### Your objective
Rewrite the material below as a numbered list, omitting any blank lines.

### Given data
◆ ◆ ◆ ◆

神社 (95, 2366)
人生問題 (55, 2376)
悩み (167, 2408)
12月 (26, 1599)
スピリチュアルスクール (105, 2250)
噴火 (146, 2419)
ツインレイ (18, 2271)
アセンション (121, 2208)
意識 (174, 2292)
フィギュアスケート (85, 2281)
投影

◆ ◆ ◆ ◆

### Solution to this problem
1. 神社 (95, 2366)
2. 人生問題 (55, 2376)
3. 悩み (167, 2408)
4. 12月 (26, 1599)
5. スピリチュアルスクール (105, 2250)
6. 噴火 (146, 2419)
7. ツインレイ (18, 2271)
8. アセンション (121, 2208)
9. 意識 (174, 2292)
10. フィギュアスケート (85, 2281)
11. 投影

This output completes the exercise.